Enhanced bulk-edge Coulomb coupling in Fractional Fabry-Perot interferometers

TL;DR

This paper investigates how bulk-edge Coulomb interactions influence fractional quantum Hall interferometers, revealing significant effects even in devices not typically expected to exhibit strong coupling, and reinterpreting recent experimental results at filling factor 5/2.

Contribution

It demonstrates that bulk-edge Coulomb coupling can be substantial in fractional quantum Hall interferometers and provides a new analysis of experimental data considering Majorana states and Coulomb effects.

Findings

Bulk-edge Coulomb effects are significant in certain fractional quantum Hall devices.

Experimental data at ν=5/2 are consistent with Moore-Read topological order.
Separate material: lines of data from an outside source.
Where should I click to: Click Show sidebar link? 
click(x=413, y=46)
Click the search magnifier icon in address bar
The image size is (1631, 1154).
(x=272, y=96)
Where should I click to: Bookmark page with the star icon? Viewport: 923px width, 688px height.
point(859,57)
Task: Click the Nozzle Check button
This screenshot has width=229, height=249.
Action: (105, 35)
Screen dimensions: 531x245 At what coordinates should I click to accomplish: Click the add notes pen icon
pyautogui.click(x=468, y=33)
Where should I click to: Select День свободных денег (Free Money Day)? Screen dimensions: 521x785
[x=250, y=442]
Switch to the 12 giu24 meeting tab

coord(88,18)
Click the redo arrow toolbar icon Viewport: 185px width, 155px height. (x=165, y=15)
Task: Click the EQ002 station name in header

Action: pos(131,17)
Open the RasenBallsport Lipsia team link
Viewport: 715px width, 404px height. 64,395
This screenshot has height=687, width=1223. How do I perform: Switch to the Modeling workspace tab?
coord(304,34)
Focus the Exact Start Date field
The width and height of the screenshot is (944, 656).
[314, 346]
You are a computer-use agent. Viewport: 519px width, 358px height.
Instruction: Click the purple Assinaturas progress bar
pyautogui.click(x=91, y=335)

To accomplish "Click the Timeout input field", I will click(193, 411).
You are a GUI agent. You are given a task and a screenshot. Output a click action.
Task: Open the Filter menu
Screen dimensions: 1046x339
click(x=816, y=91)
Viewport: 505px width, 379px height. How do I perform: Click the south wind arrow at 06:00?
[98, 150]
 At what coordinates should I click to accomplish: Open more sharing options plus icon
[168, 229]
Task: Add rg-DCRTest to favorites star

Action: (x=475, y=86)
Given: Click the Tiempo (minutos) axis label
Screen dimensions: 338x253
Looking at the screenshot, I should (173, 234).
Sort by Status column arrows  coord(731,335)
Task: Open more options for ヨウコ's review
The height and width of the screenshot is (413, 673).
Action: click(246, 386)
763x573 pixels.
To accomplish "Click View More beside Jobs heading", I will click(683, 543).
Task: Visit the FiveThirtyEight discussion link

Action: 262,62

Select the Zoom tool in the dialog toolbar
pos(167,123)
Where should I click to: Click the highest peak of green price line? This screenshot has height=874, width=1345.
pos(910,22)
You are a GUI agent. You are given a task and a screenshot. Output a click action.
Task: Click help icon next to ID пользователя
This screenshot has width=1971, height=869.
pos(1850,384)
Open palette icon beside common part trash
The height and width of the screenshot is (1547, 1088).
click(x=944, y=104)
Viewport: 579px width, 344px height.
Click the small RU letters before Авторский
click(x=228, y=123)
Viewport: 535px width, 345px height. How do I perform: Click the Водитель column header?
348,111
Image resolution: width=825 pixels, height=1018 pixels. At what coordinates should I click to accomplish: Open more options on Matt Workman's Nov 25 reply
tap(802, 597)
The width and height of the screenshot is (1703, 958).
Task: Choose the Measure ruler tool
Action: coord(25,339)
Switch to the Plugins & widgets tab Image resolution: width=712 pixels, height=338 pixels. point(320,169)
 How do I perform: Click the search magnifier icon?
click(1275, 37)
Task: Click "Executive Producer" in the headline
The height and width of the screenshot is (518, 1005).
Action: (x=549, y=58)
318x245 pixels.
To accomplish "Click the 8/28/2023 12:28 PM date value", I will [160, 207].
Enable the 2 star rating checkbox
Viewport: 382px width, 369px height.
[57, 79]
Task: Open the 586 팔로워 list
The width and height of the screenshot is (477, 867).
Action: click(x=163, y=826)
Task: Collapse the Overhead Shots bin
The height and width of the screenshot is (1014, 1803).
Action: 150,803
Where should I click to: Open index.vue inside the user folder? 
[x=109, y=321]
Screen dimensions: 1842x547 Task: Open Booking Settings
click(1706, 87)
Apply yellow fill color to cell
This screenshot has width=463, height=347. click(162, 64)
Coulomb effects may mimic non-abelian braiding signatures in experiments.

Abstract

We study the effects of bulk-edge Coulomb coupling on quantum Hall Fabry-Perot interferometers. We find that these effects can be appreciable in devices which would not usually be associated with strong bulk-edge Coulomb coupling, provided the devices in question exhibit certain fractional plateaus. With this in mind, we analyze recent experiments at $\nu=5/2$ by taking into account a tunnel coupling between localized bulk Majorana states and Majorana edge states. We find that these experimental data are consistent with the widely held view that the $\nu=5/2$ state harbors Moore-Read topological order. However, experiments may have measured Coulomb effects rather than an `even-odd effect' due to non-abelian braiding.